## TASK INSTRUCTIONS
• A. Decide whether each statement below agrees with the Bible reading article. Answer yes or no for each, quoting the words from the article that settle it.
(i) The writer has spent most of adult life reading the ESV.
(ii) The article suggests reading Genesis in a month before trying to read the Bible in a year.
(iii) The article recommends reading aloud from time to time.
• B. In the Bible reading article, what should be waiting for you at your designated reading place?
• C. Resume the Bible reading article from its last sentence, continuing its numbered list of ways to improve Bible reading in the same style.

[[ TEXT, beginning ]]

Monday, August 29, 2016

Eight Ways to Improve Your Bible Reading

Christians are Followers of the Way and People of the Book.

As Followers of the Way, our central focus is the person of Jesus, the self-proclaimed Way, Truth, and Life (John 14:6). But this Jesus does not come to us out of the blue, or, as of yet, riding on the clouds.

The living Word (John 1:1) speaks to us through His Book - the Holy Scriptures. The Book tells His story, reveals His heart, and issues His calling. Thus, we are to be People of the Book.
Christians don't simply learn or study or use Scripture; we assimilate it, take it into our lives in such a way that it gets metabolized into acts of love, cups of cold water, missions into the world, healing and evangelism and justice in Jesus' name... (Peterson, Eat This Book, 18).
Becoming People of the Book first requires accepting its focus on Jesus (Luke 24:13-32). Next, we must accept its authority in shaping our souls (e.g., 2 Tim. 3:16-17). Finally, we must repent of laziness (or its cousin busyness), and commit to applying discipline to our spiritual lives (e.g., 1 Timothy 4:7-10).

Only when we have done this groundwork can we apply the following Eight Ways to Improve Our Bible Reading.
  1. Set a Schedule: Pick a designated place and time where distractions are limited. Have your Bible and journal waiting for you; set an alarm clock to remind you. Reading early in the morning calibrates the mind for the remainder of the day, even if you are groggy. Reading last thing at night closes the evening in a spirit of reflection. Reading during a lunch or work break resets your focus. The good thing about these time slots is their consistency -- every day we wake, retire, and eat. Attaching a new habit to a set pattern has proven worth.
  2. Make a Plan*: Choose a way of working through the Scriptures. Start small. A chapter a day a few days a week gets the mind adapted to reading. Don't set huge reading goals and get discouraged. For example, before trying to read the Bible in a year, attempt reading Genesis in a month. And always look forward: before you finish a book of the Bible, begin thinking through what to read next, so as to avoid losing inertia. Start with a gospel to revisit Jesus.
  3. Enjoy Variety: Read in a variety of translations, not only to compare how different versions render the text, but also for a fresh take on a familiar passage. Having spent most of my adult life in the NASB, I enjoy reading ESV and the Message. Also, vary what portions of Scripture you spend time in. Bounce from Old Testament narrative to New Testament Letter. Move from wisdom (Proverbs) to prophecy (Jeremiah) to praise (Psalm) to gospel (John). Try reading aloud from time to time; hearing the text in your voice gives its a different slant.

[[ TEXT, end ]]
[[ RECORDED DATA, beginning ]]

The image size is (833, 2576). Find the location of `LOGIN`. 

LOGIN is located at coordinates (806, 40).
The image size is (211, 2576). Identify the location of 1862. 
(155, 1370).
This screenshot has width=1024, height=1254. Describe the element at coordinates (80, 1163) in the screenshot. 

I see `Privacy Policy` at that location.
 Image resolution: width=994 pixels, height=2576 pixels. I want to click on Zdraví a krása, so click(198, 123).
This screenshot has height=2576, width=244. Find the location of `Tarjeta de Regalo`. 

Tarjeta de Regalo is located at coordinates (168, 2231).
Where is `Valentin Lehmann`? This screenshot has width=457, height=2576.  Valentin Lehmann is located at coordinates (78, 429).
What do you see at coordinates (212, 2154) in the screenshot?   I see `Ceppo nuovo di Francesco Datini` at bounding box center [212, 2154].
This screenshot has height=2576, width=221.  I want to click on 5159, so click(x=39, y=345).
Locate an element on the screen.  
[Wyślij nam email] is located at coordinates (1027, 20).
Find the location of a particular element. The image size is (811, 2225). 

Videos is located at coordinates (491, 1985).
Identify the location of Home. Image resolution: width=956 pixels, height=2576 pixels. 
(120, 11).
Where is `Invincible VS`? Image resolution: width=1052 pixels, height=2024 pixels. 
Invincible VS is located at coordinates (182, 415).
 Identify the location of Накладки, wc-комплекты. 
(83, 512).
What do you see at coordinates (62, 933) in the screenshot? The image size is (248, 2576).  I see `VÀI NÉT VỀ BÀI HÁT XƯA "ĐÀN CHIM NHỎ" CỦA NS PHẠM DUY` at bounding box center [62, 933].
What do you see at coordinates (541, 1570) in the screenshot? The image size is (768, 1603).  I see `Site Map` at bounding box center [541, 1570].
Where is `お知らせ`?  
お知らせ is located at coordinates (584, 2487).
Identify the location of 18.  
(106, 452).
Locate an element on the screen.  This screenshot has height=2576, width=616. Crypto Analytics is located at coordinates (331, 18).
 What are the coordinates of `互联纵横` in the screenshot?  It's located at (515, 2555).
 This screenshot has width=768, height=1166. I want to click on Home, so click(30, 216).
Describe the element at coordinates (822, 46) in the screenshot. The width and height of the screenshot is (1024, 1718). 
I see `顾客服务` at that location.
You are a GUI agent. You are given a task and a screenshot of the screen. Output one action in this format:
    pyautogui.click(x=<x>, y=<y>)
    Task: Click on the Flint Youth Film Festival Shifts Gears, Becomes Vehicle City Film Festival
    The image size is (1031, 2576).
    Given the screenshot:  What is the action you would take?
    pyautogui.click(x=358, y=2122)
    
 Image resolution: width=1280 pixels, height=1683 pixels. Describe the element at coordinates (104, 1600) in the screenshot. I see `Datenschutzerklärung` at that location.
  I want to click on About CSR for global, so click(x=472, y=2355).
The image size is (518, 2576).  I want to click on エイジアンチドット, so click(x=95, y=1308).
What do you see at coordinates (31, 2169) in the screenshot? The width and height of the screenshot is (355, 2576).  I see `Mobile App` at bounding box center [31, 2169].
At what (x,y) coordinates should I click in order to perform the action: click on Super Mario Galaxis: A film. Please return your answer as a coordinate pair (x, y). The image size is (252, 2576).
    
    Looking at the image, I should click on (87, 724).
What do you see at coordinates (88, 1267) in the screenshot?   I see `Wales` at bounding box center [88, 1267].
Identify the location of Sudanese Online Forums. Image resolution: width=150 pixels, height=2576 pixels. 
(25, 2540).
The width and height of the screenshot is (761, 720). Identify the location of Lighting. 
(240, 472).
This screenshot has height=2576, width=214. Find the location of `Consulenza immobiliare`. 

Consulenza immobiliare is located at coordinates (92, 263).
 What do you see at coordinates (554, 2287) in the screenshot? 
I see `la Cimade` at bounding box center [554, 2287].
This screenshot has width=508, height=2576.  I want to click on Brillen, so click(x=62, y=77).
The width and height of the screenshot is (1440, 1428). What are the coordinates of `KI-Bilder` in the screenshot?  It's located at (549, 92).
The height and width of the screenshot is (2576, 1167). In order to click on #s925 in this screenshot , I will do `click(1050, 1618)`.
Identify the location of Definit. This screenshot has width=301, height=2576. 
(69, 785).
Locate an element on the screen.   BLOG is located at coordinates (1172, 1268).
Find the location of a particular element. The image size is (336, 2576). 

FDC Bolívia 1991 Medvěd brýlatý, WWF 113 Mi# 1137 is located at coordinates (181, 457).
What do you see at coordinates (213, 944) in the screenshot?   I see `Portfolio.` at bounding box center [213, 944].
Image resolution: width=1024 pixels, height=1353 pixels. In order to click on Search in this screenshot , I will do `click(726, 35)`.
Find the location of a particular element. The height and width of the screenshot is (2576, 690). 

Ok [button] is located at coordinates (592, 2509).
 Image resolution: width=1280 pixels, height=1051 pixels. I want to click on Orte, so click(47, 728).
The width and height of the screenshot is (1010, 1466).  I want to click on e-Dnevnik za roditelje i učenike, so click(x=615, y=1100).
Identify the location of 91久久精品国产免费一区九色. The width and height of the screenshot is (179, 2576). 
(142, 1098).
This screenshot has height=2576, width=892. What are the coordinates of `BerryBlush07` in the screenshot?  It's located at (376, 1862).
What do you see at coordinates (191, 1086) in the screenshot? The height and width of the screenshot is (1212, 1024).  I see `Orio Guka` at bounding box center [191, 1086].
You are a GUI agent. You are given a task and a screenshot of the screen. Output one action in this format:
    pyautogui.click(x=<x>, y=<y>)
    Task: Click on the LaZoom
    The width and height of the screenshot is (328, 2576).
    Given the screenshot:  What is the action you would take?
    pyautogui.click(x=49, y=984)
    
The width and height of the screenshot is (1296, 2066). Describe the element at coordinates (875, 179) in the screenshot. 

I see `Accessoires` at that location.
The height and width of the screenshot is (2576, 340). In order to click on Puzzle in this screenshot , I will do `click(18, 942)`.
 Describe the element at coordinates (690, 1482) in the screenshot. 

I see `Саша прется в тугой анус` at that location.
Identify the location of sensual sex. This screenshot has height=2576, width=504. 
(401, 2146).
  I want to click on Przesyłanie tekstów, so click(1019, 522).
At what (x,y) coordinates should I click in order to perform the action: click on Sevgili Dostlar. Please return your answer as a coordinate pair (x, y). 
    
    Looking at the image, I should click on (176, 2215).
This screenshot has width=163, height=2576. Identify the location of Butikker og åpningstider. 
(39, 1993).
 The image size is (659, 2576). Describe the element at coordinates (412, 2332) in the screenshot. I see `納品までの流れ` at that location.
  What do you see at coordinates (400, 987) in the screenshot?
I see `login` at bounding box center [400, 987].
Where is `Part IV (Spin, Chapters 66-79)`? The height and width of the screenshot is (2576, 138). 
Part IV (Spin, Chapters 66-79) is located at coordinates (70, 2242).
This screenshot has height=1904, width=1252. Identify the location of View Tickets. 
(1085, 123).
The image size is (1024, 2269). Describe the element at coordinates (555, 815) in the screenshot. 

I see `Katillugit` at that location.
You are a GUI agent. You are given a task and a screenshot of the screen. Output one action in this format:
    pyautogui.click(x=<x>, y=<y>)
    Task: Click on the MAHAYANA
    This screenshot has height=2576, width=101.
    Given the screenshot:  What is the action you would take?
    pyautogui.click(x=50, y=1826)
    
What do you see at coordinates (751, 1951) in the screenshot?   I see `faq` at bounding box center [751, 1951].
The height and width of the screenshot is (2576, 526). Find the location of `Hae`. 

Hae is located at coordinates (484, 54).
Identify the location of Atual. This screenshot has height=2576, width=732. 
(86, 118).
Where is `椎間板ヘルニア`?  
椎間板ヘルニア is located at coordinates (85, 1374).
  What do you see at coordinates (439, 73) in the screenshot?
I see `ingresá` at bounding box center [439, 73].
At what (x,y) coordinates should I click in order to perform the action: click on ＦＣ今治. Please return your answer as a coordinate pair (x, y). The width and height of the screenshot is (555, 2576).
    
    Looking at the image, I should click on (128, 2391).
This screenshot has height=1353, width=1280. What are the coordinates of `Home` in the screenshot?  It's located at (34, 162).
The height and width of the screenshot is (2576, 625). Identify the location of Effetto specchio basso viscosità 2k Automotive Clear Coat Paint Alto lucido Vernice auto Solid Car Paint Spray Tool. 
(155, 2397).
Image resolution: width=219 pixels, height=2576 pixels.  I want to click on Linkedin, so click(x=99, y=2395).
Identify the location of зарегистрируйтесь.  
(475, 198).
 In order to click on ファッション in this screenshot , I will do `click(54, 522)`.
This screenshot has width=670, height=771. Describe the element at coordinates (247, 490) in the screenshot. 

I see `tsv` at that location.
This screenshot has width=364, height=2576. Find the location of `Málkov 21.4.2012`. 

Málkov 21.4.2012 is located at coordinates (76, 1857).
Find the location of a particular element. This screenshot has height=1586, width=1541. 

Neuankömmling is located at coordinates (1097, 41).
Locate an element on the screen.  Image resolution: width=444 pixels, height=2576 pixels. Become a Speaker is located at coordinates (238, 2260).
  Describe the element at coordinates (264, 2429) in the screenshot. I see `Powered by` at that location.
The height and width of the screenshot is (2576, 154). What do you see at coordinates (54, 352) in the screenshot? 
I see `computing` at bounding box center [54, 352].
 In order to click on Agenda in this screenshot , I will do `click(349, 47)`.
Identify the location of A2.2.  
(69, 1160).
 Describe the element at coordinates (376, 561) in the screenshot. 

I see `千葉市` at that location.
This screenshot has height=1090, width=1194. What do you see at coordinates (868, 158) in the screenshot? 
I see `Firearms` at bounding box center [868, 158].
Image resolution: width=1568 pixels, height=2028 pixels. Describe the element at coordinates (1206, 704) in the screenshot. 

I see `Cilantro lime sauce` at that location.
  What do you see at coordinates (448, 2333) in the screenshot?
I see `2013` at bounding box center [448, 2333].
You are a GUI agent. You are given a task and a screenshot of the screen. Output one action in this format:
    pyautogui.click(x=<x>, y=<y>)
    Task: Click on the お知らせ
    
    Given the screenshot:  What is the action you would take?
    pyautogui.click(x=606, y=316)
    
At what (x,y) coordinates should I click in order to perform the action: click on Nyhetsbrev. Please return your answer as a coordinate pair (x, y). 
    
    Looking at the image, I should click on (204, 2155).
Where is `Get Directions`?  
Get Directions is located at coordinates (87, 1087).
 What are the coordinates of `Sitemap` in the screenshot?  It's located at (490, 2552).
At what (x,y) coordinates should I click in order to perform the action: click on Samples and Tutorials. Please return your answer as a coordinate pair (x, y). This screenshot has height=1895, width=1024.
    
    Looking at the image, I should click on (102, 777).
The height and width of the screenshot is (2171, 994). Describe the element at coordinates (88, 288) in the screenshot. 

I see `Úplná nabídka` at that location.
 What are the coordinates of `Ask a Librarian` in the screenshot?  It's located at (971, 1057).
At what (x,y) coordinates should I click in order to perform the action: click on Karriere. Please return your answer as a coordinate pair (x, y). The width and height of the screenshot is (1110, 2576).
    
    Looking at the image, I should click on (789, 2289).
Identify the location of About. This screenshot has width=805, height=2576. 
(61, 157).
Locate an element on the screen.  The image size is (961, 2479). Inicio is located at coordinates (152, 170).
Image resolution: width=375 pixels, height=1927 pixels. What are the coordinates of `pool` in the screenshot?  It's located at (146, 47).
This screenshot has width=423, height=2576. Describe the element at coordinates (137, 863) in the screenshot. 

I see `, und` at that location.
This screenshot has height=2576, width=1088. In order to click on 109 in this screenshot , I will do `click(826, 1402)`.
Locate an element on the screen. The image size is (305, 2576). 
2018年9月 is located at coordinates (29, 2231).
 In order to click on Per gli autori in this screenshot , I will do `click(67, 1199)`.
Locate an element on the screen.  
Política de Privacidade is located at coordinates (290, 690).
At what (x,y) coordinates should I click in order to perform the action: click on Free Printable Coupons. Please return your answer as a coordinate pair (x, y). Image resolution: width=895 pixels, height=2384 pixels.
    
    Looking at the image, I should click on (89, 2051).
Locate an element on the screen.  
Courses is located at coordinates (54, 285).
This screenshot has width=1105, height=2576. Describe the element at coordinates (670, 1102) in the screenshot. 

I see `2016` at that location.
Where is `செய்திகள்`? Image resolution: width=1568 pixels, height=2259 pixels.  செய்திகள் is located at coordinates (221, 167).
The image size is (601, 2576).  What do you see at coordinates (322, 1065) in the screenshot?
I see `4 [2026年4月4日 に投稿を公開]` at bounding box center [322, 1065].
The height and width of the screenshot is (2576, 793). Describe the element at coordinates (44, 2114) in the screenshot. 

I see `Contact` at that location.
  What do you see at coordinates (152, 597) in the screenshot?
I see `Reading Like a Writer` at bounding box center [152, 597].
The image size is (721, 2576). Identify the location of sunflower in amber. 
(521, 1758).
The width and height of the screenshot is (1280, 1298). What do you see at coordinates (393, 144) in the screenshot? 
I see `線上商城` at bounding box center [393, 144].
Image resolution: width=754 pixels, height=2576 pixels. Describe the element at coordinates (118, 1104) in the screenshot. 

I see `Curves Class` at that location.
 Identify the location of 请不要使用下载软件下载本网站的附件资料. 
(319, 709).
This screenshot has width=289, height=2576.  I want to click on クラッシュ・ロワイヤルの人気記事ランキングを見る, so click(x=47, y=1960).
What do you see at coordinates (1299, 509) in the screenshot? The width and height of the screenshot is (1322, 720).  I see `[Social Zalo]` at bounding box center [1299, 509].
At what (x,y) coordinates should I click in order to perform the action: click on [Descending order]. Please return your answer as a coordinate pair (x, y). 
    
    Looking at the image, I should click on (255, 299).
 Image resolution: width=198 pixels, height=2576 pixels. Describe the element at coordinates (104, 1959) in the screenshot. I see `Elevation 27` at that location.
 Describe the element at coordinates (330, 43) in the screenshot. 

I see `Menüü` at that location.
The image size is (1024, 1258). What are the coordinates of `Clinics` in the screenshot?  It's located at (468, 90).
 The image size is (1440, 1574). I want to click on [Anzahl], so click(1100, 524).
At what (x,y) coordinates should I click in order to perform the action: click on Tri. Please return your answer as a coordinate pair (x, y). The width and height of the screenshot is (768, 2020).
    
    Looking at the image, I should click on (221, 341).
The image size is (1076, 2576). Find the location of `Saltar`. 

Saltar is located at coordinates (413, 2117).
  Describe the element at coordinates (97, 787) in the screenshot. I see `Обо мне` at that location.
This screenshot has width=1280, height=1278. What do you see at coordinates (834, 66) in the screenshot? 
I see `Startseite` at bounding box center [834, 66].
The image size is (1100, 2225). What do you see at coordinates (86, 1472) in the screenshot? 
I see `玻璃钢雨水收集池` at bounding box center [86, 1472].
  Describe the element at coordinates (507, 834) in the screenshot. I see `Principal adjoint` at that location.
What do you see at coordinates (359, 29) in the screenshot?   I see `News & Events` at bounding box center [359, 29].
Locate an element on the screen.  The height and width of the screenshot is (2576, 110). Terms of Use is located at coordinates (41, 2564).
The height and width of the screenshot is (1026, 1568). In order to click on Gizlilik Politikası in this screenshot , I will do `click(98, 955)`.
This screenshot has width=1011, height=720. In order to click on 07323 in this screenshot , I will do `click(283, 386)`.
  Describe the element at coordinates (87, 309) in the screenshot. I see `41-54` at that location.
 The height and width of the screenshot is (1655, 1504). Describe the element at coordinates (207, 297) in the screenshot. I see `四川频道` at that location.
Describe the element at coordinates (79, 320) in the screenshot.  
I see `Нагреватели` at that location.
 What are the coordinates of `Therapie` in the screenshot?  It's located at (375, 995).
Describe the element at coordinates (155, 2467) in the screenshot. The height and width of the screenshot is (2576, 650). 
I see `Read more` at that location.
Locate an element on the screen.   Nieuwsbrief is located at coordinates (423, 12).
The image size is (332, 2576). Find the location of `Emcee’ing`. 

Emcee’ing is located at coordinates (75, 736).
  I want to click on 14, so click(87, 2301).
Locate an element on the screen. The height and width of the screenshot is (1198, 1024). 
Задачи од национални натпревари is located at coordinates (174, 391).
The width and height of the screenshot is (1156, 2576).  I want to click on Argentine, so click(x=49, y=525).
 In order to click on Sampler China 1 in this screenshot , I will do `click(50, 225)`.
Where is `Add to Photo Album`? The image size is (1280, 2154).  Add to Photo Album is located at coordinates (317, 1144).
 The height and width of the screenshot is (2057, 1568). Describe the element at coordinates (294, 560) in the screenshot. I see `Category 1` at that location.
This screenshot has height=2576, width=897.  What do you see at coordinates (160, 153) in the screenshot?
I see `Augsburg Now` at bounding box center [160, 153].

[[ RECORDED DATA, end ]]

## TASK-BY-TASK OUTPUTS
• A.
(i) No: "Having spent most of my adult life in the NASB, I enjoy reading ESV and the Message."
(ii) Yes: "before trying to read the Bible in a year, attempt reading Genesis in a month."
(iii) Yes: "Try reading aloud from time to time."

• B. Your Bible and journal.

• C.
  4. Get Mobile: The YouVersion Bible App makes reading and sharing easy and intuitive. Sign up and begin reading from various translations or reading plans. This App allows you to share with friends, take notes during sermons, read alternative translations, and listen to the text performed by the notable Max McLean. Furthermore, no one can use the excuse, "I didn't have my Bible." In fact, even the Gideon's have broken into the Bible App business.
  5. Memorize: Find a verse, passage, chapter, or book of the Bible you would like to commit to memory. Consider dedicating your scheduled reading time to memorizing; it will be harder than you think. However, the payoff is great. Implanting the word in your mind gives you easy access when facing challenges or encouraging others.
  6. Meditate: Pick a Psalm, saying of Jesus, or affirmation from the New Testament letters to roll around in your head. Rather than rushing through reading, let this small passage direct your thinking toward God. Biblical meditation moves from attention (what it says) to appreciation (how it feels) to application (how it works).
  7. Journal: Read with a notebook open and pen in hand. Write down passages that have significant meaning. Take note of questions that come to mind. Reflect and record what God reveals about Himself, human nature, redemption, and our calling.
  8. Share with Others: Verbalizing your observations in Scripture give them greater weight. When you share with a spouse, child, or friend, you give them opportunity to consider God's Word. They may refine your thoughts or simply experience refreshment from the Word. Turning this personal discipline into a shared experience proves the "living and active" nature of the Word of God (Heb. 4:12).
Disciplines do not take shape over night. We may adopt a formula without yielding our hearts. We may start and stall and return to status quo. We may state our attentions but remain slothful.

Nevertheless, given enough time and attention, applying these Eight Ways to Improve Your Bible Reading will cultivate Christian character. As Followers of the Way, His likeness is our aim (Eph. 4:11-16).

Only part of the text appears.